2.3病毒管状结构(VTs)和包涵体(VIBs)的形成在大多数环状病毒感染细胞的VIBs内观察不到VTs,但在特里贝克(Tribec)病毒感染的细胞VIBs中能看到VTs[4]。病毒感染早期,细胞内可出现一部分富含NS1的“不溶性”管状结构,它们的功能还不清楚,目前病毒与管状结构的关系还未被研究。细胞内含有大量的NS1因此认为管状结构可能代表NS1生物学方面的惰性存储形式。VTs含有NS1,也含有VP3和VP7[13]。而可溶性的新生态NS1则可能与病毒粒子形成及VIBs有关[11]。VTs也可能与细胞骨架相互作用,在感染细胞内与中心粒紧密连接的地方常可观察到VTs,这种相互连接可能抑制有丝分裂纺锤体形成,进而阻止感染了病毒的细胞的有丝分裂。对于不同血清群甚至血清型的病毒,其VTs的大小和分布也不同,如非洲马瘟病毒(AHSV)、BTV、鹿流行性出血热病毒(EHDV)的VTs直径分别为18nm、68nm、54nm。BTV-1(Aus)感染细胞的VTs呈捆状排列,直径约625nm,而BTV-10(U.S)感染细胞的VTs则平行排列成大片状约2μm长。旺革(Wongorr,WGR)病毒VTs只有18~20nm。这些VTs结构的差异能否用于对环状病毒血清群或某一分离株进行鉴定或分类还需要进一步研究[14]。VIBs含有ssRNA和dsRNA的结合蛋白(VP6和NS2)。原位杂交实验表明VIBs含有NS1mRNA,也说明VIBs中的ssRNA就是病毒特异的mRNA。VIBs也含有亚核心、核心和病毒样颗粒(VLPs)这三种类型的病毒粒子以及一系列结构蛋白(VP3、VP7、VP5)和非结构蛋白(NS1、NS2),其中NS2是主要结构成分[15,16]
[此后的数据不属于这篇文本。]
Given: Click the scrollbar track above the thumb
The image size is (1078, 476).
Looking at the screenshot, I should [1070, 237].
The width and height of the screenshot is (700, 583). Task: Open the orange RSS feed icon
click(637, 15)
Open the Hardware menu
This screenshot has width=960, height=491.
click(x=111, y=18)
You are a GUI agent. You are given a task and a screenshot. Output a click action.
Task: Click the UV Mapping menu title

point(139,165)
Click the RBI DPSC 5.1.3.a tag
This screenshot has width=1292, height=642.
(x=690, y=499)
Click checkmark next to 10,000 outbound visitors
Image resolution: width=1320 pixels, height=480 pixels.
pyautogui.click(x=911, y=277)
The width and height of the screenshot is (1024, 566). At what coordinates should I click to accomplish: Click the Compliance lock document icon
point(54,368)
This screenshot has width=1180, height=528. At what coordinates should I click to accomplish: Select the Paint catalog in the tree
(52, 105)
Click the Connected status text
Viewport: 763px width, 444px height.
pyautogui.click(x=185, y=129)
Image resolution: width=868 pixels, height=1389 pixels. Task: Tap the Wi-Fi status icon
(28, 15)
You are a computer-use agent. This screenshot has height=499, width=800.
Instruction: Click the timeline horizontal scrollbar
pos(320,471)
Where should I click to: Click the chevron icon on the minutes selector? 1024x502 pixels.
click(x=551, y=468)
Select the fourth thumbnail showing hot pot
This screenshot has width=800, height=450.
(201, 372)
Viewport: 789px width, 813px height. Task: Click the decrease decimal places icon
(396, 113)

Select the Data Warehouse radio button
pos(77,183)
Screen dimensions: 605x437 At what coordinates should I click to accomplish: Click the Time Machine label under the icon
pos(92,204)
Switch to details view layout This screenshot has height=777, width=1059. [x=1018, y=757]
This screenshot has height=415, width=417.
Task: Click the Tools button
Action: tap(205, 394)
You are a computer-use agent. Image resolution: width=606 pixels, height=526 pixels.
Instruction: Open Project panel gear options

对VIBs超微结构的时相研究证明BTV亚核心先形成核心(含内壳),再转变成完整的病毒粒子(含双层衣壳),然后释放到周围的胞浆。外壳蛋白VP2和VP5附着在VIBs的外缘。病毒粒子借助于外壳蛋白与细胞骨架中间的丝状体相连。演变中的病毒不接受外壳蛋白成分这一结果推测外壳与VIBs的基质相混合8,11,17]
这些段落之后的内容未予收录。